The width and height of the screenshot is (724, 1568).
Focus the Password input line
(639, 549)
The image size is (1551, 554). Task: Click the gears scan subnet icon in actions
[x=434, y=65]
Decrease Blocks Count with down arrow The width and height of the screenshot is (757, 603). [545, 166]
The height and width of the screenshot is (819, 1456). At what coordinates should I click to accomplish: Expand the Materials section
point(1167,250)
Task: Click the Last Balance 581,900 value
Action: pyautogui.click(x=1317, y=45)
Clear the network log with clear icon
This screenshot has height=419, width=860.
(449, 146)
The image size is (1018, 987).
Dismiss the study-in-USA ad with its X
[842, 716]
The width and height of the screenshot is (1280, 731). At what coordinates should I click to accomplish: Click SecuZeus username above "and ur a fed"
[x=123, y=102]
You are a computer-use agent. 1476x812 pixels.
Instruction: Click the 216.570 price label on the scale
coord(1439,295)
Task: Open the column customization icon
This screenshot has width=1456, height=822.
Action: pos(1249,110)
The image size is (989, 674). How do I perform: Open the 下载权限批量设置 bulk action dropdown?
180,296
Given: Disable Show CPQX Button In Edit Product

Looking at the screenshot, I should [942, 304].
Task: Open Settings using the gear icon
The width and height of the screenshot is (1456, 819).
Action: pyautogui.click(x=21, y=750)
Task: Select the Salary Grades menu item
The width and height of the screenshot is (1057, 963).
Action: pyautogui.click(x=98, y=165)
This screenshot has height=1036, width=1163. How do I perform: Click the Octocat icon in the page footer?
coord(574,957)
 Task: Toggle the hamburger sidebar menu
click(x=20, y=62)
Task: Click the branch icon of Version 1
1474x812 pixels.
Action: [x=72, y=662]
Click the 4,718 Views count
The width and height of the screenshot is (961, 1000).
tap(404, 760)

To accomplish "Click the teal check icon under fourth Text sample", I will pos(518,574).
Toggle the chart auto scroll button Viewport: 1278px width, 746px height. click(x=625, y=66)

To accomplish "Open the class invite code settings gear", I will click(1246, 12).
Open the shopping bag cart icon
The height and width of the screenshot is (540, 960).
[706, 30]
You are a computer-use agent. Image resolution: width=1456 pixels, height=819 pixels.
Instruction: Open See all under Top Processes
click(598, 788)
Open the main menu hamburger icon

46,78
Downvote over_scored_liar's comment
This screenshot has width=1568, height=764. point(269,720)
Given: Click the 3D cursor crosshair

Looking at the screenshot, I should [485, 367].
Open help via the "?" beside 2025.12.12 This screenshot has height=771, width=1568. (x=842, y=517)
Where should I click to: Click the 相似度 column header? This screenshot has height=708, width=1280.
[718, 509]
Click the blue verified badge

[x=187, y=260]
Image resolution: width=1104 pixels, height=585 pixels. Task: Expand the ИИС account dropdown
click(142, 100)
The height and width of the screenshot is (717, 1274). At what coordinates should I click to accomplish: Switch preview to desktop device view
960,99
■ ■ ■ ■ ■ ■ ■
Exercise requirements:
Reproduce verbatim the records from the line containing "Task: Click the branch icon of Version 1" through the line containing "Toggle the chart", including both of those lines.

The response:
Task: Click the branch icon of Version 1
1474x812 pixels.
Action: [x=72, y=662]
Click the 4,718 Views count
The width and height of the screenshot is (961, 1000).
tap(404, 760)

To accomplish "Click the teal check icon under fourth Text sample", I will pos(518,574).
Toggle the chart auto scroll button Viewport: 1278px width, 746px height. click(x=625, y=66)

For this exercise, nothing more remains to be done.